When Frayser residents think of their community, they don’t think of garbage. So they’re perplexed and frustrated anyone could think of garbage when it thinks of Frayser.

A #DontDumpOnFrayser group is encouraging neighbors to fight Memphis Wrecking Co.’s quest to build a landfill next to Whitney Achievement Elementary School at an open meeting at 6 p.m. Tuesday, Aug. 29 at Impact, 2025 Clifton Ave.

And at 10 a.m. Sept. 14, organizers urge residents to also attend the city’s Land Use Control Board meeting at City Hall, where this issue is an agenda item.

“We don’t want anymore trash dumped in our community. Especially where our children go to learn. Act Now,” reads a flyer for #DontDumpOnFrayser.

Disposing of demolition and construction materials, Memphis Wrecking Co. operates a 24-acre landfill near Northgate Shopping Center in Frayser, according to The Memphis Flyer. The City of Memphis, Memphis Light, Gas and Water and the company itself use the dumping ground. Memphis Wrecking Co. has previously sought twice to expand by adding about 34 acres next to the school.

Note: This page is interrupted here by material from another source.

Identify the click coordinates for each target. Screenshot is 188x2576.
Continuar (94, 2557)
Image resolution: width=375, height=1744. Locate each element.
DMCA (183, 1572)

“Where they are currently is isolated,” said Lisa Moore, CEO of Girls Inc. of Memphis, which has an organic farm at Dellwood and Whitney avenues where girls learn leadership skills while addressing the issue of food deserts.

When the company first moved into the area, “they were filling in a borrow pit that was created when the north loop of I-240 was built,” Moore said. Now, “they’re wanting to expand to an adjacent property that is flat farm land, and the farm is adjacent to Whitney Elementary School, and across from that is a populated neighborhood.”

The company’s persistence on expansion has raised the specter of environmental racism and classism, as certain communities across the country are burdened more than others with landfills and enterprises that introduce industrial pollutants in the air. Those overburdened communities often are dominated by people of color and low-income residents, as is Frayser.

The company has said on its website the expansion will create jobs and bring in new tax revenue. Company officials promise to keep noise levels down to no louder than a “normal group conversation” and keep traffic 500 feet from residential properties. The company also pledges to plant a berm to create a noise and visual barrier between the landfill and the school.

“Just the idea of a landfill being near a school is not the best idea,” Dr. LaSandra Young, principal of Whitney Achievement Elementary School told WREG News Channel 3.